Key words: permanent magnet motor; temperature rise prediction; algorithm; Bayesian network
目 录
摘 要 I
Abstract II
第1章 绪论 1
1.1 研究目的及意义 1
1.2 国内外研究现状 2
1.3 论文主要研究工作 3
第2章 温升曲线预测数学模型 4
2.1 一阶模型-假设电机为一个等温发热体 4
2.2 二阶模型-假设电机为两个等温发热体 5
2.3 一阶、二阶数学模型的验证 7
2.3.1 一阶数学模型验证 7
2.3.2 二阶数学模型的验证 10
第3章 电动汽车及其永磁同步电机模型 14
3.1 电动汽车动力系统结构 14
3.2 电动汽车速度调节模型 14
3.3 永磁同步电机调速 15
3.3.1 变频调速 15
3.3.2 矢量控制-电流控制调速 15
3.3.3 弱磁扩速 16
3.4小结 16
第4章 BP神经网络算法的实现 18
4.1 BP神经网络基本理论 18
4.1.1 BP网络结构 18
4.1.2 BP网络学习规则 18
4.2 BP网络的MATLAB实现 20
4.2.1 BP网络编程基础 20
4.2.2 BP网络中训练函数 20
4.3 BP网络中参数选择 21
4.3.1 训练函数的选择 22
4.3.2 隐含层层数的选择 24
4.3.3 其它参数的选择 26
4.4 BP网络的限制与不足 26
4.4.1 局部与全局优化 26
4.4.2 训练时间 27
4.4.3 过拟合问题 27
第5章 永磁同步电动机温升在线预测模型 28
5.1 实验数据来源 28
5.2 某一稳定运行状态下温升预测 30
5.3 各方法所得误差值比较 33
5.4 永磁同步电机温升在线预测模型 34
结 语 39
参考文献 40
附件A 各温升曲线实验数据 42
附件B 电机某一稳定运行状态下温升预测程序 47
致 谢 48
第1章 绪论
1.1 研究目的及意义
随着经济的飞速发展,汽车走进了千家万户。

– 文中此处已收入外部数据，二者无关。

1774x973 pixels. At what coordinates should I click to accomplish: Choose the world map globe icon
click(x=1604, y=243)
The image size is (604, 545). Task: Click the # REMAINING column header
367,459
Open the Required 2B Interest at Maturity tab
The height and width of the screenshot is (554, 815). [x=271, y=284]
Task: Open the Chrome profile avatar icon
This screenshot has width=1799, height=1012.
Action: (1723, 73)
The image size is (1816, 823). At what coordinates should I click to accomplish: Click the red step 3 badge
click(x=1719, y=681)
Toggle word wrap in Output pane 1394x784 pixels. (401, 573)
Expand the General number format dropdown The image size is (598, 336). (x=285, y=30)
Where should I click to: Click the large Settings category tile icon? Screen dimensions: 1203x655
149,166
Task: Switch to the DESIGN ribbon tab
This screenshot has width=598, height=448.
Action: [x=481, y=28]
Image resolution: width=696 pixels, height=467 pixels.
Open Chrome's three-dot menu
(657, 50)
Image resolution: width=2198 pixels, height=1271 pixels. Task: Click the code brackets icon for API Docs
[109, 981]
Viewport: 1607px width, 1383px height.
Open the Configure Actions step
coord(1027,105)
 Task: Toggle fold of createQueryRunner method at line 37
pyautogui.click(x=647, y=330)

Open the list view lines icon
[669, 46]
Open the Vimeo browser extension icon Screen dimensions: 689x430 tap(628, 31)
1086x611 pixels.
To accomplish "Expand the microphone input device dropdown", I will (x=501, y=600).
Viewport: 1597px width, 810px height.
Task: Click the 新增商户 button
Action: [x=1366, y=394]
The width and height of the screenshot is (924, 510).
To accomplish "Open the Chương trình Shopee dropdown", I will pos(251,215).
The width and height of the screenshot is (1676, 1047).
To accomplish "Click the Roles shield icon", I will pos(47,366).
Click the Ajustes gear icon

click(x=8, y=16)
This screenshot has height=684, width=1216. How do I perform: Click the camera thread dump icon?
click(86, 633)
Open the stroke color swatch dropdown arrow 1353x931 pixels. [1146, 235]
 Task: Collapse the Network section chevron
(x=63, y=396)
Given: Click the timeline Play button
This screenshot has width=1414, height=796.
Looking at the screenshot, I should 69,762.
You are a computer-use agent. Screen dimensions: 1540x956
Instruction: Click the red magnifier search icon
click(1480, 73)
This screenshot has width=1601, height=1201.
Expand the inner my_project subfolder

与此同时,能源与环境问题对社会的影响,逐渐引起了人们的广泛关注。为了解决能源与环境问题,许多专家与学者将注意力转向新能源与减少温室气体与一氧化氮等有害气体的排放。中国作为汽车使用的大国,为响应联合国提出的能源与环境保护战略,解决我国在交通领域所产生的雾霾与温室气体等,国务院在“十二五”期间制定了节能减排的措施。为响应国务院的号召,工信部、科技部等多部部门共同拟定了《节能与新能源汽车产业规划》,鼓励与支持发展新能源汽车。新能源汽车主要包括电动汽车、燃料电池汽车、超级电容汽车等,电动汽车是目前技术最为成熟、应用最为广泛的新能源汽车[1]。因此我们可以看出,研究电动汽车具有非凡的意义。电动汽车与普通汽车之间的差异主要体现在蓄电池、电动机以及电控制系统等方面。本文选择电动汽车所用电动机作为研究目标。